About four weeks ago, I sold my first-generation Google Pixel after two years of extensive use and switched to the new Pixel 3. And the one question which refuses to leave my Twitter mentions or private conversations is well, “But why?”.
It’s a reasonable doubt to raise since like its predecessors; there’s no scarcity of bugs plaguing Google’s new Pixel 3 lineup. Memory management issues which malfunction the phone’s biggest selling point, an imbalanced set of speakers, to name a few.
I have yet to encounter these hitches. But that’s not my answer to that perpetual question. The reason why I prefer the Google Pixel over the cheaper, technically more capable Samsung Galaxy Note 9 and why I wouldn’t mind spending that large amount on it every two years is vastly different than what most buyers even look for in their next phone.
It’s the little things.
One of the biggest reasons for my allegiance to the Google Pixel is the fact that it doesn’t feel like jewelry. Every phone maker last year began decamping over to glass bodies instead of aluminum, and with the Pixel 3, Google did too. But not without a practical approach.
Instead of simply slapping a slab of glass on the rear, Google etched the lower portion of the two-tone back with a matte finish producing a more comfortable, pleasant feel to what otherwise would have been a glossy, greasy affair. I honestly still cannot resist myself from petting it every now and then. In a word, it’s delightful, and that’s how I want my phones to be in this ostentatious age. There is, of course, nothing wrong with having a phone that looks every bit of as premium as its price tag but as I said, this is the story of why I prefer the Google Pixel.
The other overlooked hardware trait Google gets right, at least in the Android space, is the haptic feedback. Even on expensive Android flagships, you wouldn’t be able to find a vibration motor that doesn’t feel like someone is drilling inside your phone. Up until a few years ago, the iPhone was the only option if you cared about such trivial, yet significant features. But the Google Pixel changes that, and I’m glad there’s finally a phone I can leave the haptic feedback enabled on.

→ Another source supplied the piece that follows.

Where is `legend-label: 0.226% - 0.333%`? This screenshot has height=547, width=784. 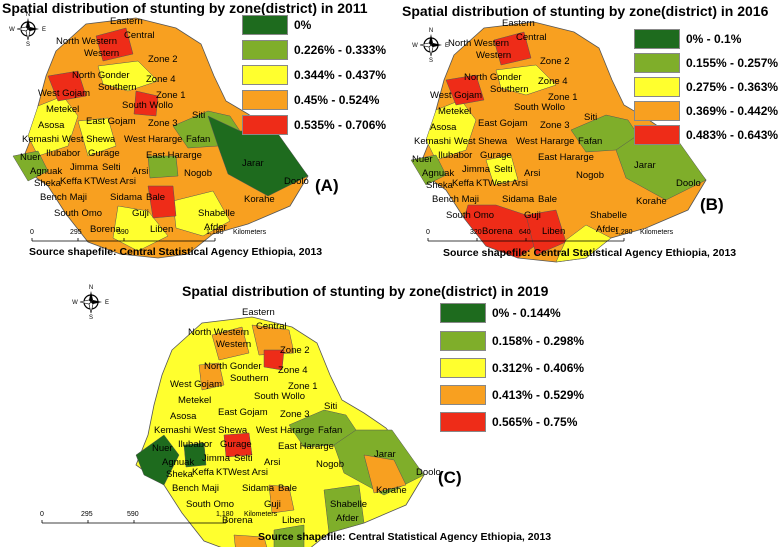 legend-label: 0.226% - 0.333% is located at coordinates (340, 50).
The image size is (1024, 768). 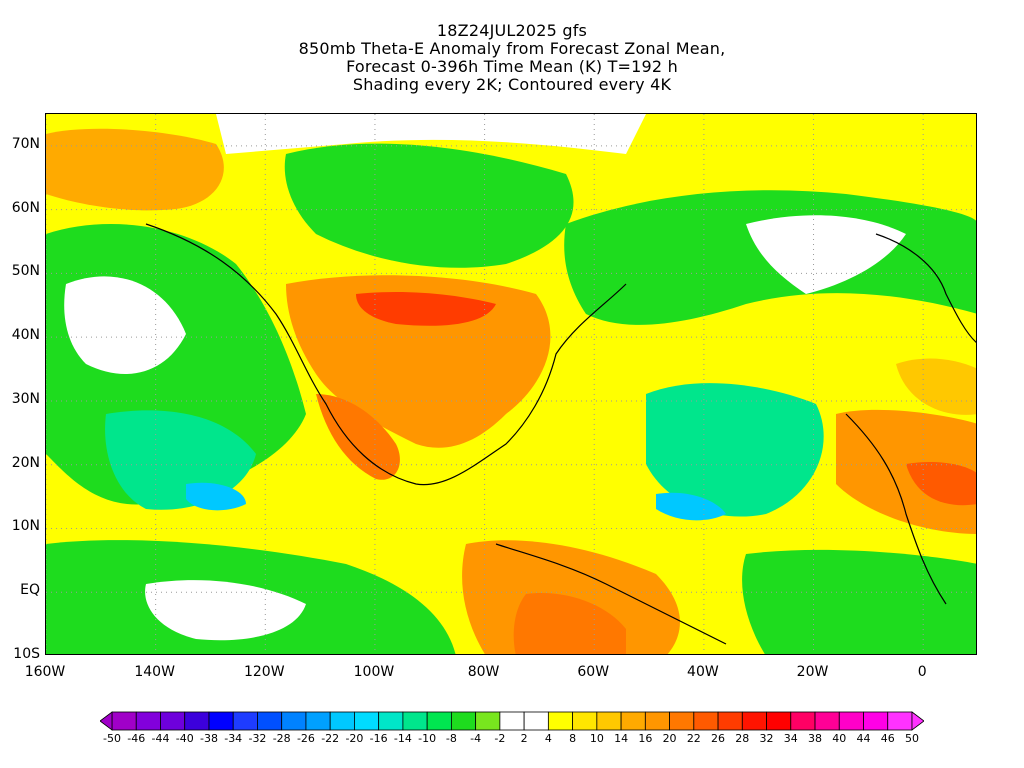 I want to click on colorbar-tick-label: 16, so click(x=646, y=738).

In spite of the edge-to-edge trend, Google has also retained its excellent front-facing stereo speakers which to my surprise, have managed to get even better this year. They’re louder, have much less distortion at the extreme levels, and emit richer audio than ever. They’re certainly not a Bluetooth speaker replacement, but I found myself reaching out for my Logitech X50 far less often after switching to the Pixel 3.
I know you’ve probably heard a thousand people praise the Pixel 3’s camera but brace yourself for yet another. No surprises here. That single-sensor camera is what carries the Google Pixel’s torch, and Google has extended that lead even further with more magical, software-driven features. But that you already know.

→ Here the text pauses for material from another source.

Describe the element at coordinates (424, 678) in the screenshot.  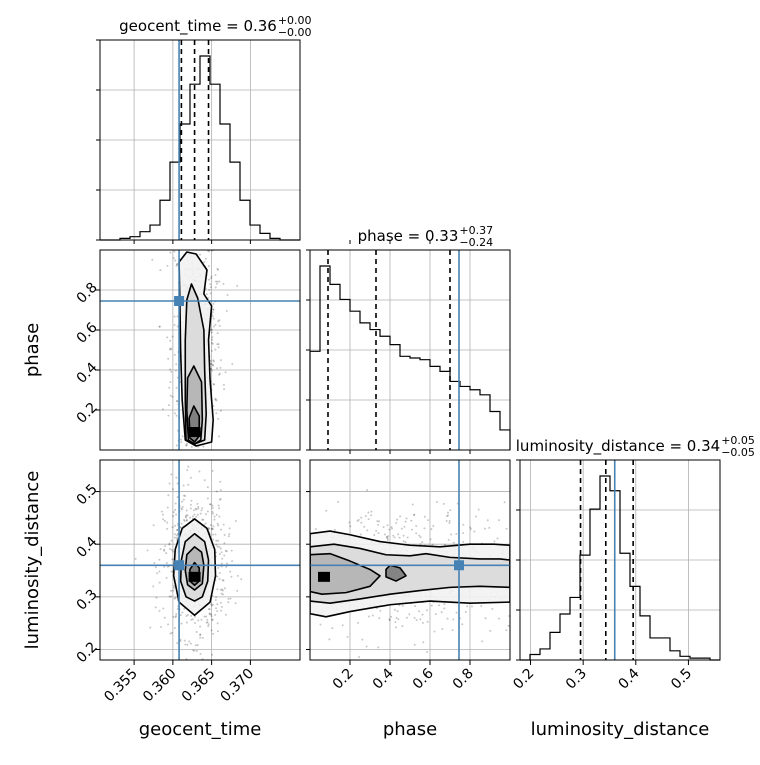
I see `xtick-label-phase: 0.6` at that location.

The Best Camera is the One You Can Trust
What I like truly admire about the Pixel 3’s camera is just how dependable it is. You double-tap the power key, hit the shutter button, and forget about it. Hours later when you’re going through all the pictures you’ve taken on the trip, there’s little chance you will be disappointed with any of them. In the last year, I have even stopped previewing the shots I take on the Pixel because I know, they will be exactly what I was hoping for.
Google added, of course, a bunch of more features this year to augment that experience. Top Shot ensures you don’t end up with a bad image even if your subject is an excited dog, Night Sight puts an end to your zombie-like pictures in dimly lit scenarios, the secondary wide-angle front camera makes sure you don’t leave anyone out of that group picture without a pesky selfie stick, focus-lock in videos always keeps your subjects in focus, and more. While on most phones, these features usually turn out to be gimmicks, they’re far from it on the Pixel. Oh and did I mention all of these pictures, videos are uploaded to your Google account for free in high-resolution?
I’ve also grown quite accustomed to the Pixel 3’s Now Playing feature which will instantly recognize the music playing in your surroundings even if you’re sitting in a noisy bar.
The most compelling argument Google Pixel 3 brings to the table, however, is none of the ones I mentioned above. For me, a person who’s investing a shedload of money on a phone is that it’s a software-driven product. What that means is that even a year or two years down the line, your phone won’t feel outdated. For the Pixel 3, Google has even promised three years of major software releases instead of two.
My first-gen Google Pixel consistently received updates throughout the two years I owned it, and that includes headling features such as Night Sight, HDR on YouTube, under-the-hood performance optimizations, and more. Even today, if you decide to buy a first-gen Google Pixel, you will still have one of the best-performing smartphone cameras available today.
Truly Greater Than the Sum of its Parts
Google Pixel 3 is not for everyone. Usually, when someone asks me which phone they should buy, I simply point them towards the OnePlus 6T. It’s just better value. But these little things are what set the Google Pixel series apart, and for most buyers, they’re not enough to justify the massive price difference especially in countries like India. And I agree. However, if you’re looking for a premium experience, I can assure you the Pixel 3 won’t let you down.